How much is too much data in an svn repository?

351 views
Skip to first unread message

Sean McBride

unread,
Sep 22, 2022, 3:59:39 PM9/22/22
to users
Hi all,

Our svn repo is about 110 GB for a full checkout. Larger on the server of course, with all history, weighting about 142 GB.

There haven't been any performance issues, it's working great.

But now some users are interested in committing an additional 200 GB of mostly large binary files.

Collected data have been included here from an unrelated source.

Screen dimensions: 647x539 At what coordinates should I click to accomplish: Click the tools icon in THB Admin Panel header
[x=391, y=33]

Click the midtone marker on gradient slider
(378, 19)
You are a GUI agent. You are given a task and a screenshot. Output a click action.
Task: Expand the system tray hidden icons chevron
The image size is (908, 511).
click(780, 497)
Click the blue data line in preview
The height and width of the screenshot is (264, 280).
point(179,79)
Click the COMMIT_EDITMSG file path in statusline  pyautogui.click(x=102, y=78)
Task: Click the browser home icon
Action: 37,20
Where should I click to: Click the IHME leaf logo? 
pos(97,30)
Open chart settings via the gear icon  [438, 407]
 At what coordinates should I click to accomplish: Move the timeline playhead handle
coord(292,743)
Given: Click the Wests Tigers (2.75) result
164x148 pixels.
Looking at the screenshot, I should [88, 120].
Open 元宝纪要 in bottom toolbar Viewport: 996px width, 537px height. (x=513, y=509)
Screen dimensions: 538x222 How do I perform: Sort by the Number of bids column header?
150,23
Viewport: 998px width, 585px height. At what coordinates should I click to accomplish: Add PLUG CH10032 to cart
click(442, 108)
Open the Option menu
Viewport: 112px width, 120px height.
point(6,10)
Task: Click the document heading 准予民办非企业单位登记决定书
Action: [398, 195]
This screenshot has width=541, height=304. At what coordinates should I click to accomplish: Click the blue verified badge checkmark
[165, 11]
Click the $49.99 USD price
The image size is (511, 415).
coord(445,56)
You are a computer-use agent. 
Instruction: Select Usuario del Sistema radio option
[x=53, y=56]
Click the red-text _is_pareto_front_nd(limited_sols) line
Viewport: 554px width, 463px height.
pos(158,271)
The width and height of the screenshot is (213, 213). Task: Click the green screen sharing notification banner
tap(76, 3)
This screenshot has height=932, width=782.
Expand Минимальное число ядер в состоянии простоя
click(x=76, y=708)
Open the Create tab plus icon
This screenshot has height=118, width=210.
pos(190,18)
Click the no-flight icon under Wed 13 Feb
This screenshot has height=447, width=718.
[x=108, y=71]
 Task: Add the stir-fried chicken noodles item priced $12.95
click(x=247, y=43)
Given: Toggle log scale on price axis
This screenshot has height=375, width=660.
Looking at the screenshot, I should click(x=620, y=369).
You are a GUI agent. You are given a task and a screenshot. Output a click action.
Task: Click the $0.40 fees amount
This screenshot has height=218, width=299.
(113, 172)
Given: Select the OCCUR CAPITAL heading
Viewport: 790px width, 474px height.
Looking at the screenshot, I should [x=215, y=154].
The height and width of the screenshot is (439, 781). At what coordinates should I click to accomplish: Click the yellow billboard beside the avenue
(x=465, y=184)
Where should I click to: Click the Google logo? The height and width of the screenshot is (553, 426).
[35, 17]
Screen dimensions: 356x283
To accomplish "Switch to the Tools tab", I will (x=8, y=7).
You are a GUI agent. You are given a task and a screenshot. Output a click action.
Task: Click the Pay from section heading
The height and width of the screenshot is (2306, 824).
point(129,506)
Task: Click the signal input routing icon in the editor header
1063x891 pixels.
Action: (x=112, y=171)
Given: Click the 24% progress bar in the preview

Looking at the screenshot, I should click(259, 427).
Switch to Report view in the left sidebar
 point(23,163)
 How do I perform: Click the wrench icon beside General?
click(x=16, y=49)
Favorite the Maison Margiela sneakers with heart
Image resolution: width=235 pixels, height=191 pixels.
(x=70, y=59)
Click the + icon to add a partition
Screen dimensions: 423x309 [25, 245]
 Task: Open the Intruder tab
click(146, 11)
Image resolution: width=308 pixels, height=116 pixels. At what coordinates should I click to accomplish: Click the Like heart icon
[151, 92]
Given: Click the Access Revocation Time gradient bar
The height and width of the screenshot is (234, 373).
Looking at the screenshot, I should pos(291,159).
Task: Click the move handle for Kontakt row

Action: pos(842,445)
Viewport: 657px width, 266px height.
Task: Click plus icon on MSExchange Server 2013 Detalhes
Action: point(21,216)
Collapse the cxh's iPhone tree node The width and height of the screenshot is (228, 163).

I worry about it becoming "too big". At what point does that happen? Terabytes? Petabytes? 100s of GB?

Thanks,

Sean

Justin MASSIOT | Zentek

unread,
Sep 23, 2022, 3:33:34 AM9/23/22
to users
Hello Sean,

I have not enough experience to answer your question, but I'm very concerned about large binary files. Whereas I have a more "splitted" structure of repositories.
I'm following this discussion ;-) Can anyone bring some inputs on this topic?

Justin MASSIOT  |  Zentek

Aleksa Todorović

unread,
Sep 23, 2022, 3:45:54 AM9/23/22
to Justin MASSIOT | Zentek, users
Hi all,

I can confirm that Subversion can handle repositories with 100,000+ revisions, size of committed files ranging from few bytes to several GBs, and total repo size of up to 20TB. Speed issues that I'm seeing are mostly related to hard drive operations, but do not prevent efficient work. The only very noticeable speed issues are on commits with thousands (those happen from time to time) on client side, where it takes lot of time to commit (all those files need to be compared by content), but also update (there is always a copy of each file in .svn directory). Outside of that, Subversion performs really well.

Hope this helps.

Regards,
Aleksa

Graham Leggett via users

unread,
Sep 23, 2022, 7:33:31 AM9/23/22
to Sean McBride, users
From experience it becomes too big when the underlying disk gets full. As long as your underlying disks can handle it, it works fine.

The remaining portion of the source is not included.